Info first, money later.

Just like a contract negotiation for a job, conversations around money should be held after you have all the necessary information to ensure it’s a productive discussion.

You must solidify in their minds that you are, in fact, the ideal person to speak at their event and not just the easiest person to book, or the cheapest. Confirm that your expertise can help them and it makes it easier for them to put a value on Once it is clear that your expertise can help them, then you can begin your discussions about fee from an informed position.

What you need to ask before you can firmly negotiate:

  • Tell me about your event.
  • Who is your audience?
  • Are they paying to be there?
  • How many speakers do you have?
  • What kind of results are you looking for from your speakers?
  • When would I be speaking?
  • Is this a one-day event, a one-hour event, a one-week event?
  • Who is your favorite speaker?
  • Who are some of the other speakers?

Once you know these things, then you can bring up their budget and begin to consider creative ways to meet your budget.

The B.O.O.M Factor

Sometimes, event planners can not meet your fee. Whether they overlooked the cost when budgeting or really are stretching to pull the entire event off with two wooden nickels.

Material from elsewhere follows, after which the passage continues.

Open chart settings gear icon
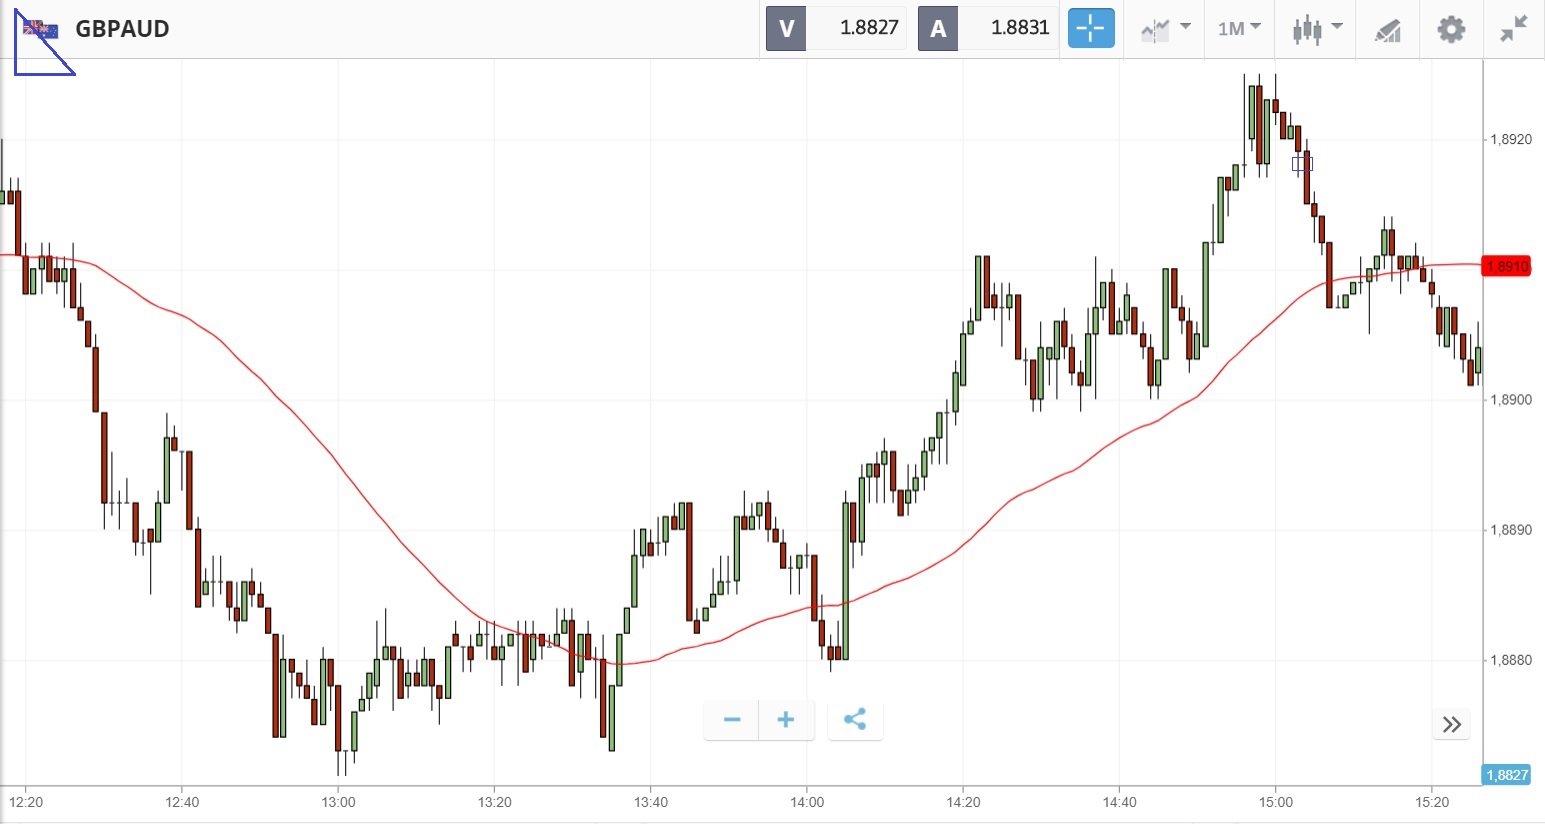Image resolution: width=1545 pixels, height=824 pixels. tap(1450, 28)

But you can always easily have a great ‘return’ in value that isn’t cash-based.

If your fee is $2,000 for a keynote but they say they only have $500 in the budget, there are other ways to create value and that means taking a thorough look at what the event/venue/attendees can offer. It’s called:

Benefits. Outside. Of. Money

I understand and I would really like to work something out. Do you have any ideas how we can reach an agreement?”  Then let them tell you what they have to offer in terms of valuable contributions to brand ‘you’.

Sometimes organizations can’t come up with anything so you will have to fill in the blanks. What else matters to you? What’s on your BOOM list?

 Can they purchase your book for every attendee?  Can you sell your books? If you don’t have a book, what product do you have that can be monetized?

Are the attendees potential clients? Can you make high-profile connections that will be worth something  in the future? What about the sponsors? Can the event planner make introductions and arrange private lunches?

Can they extend your trip and cover your hotel and travel expenses? Can they cover the cost of a guest for your stay? This too has some monetary value.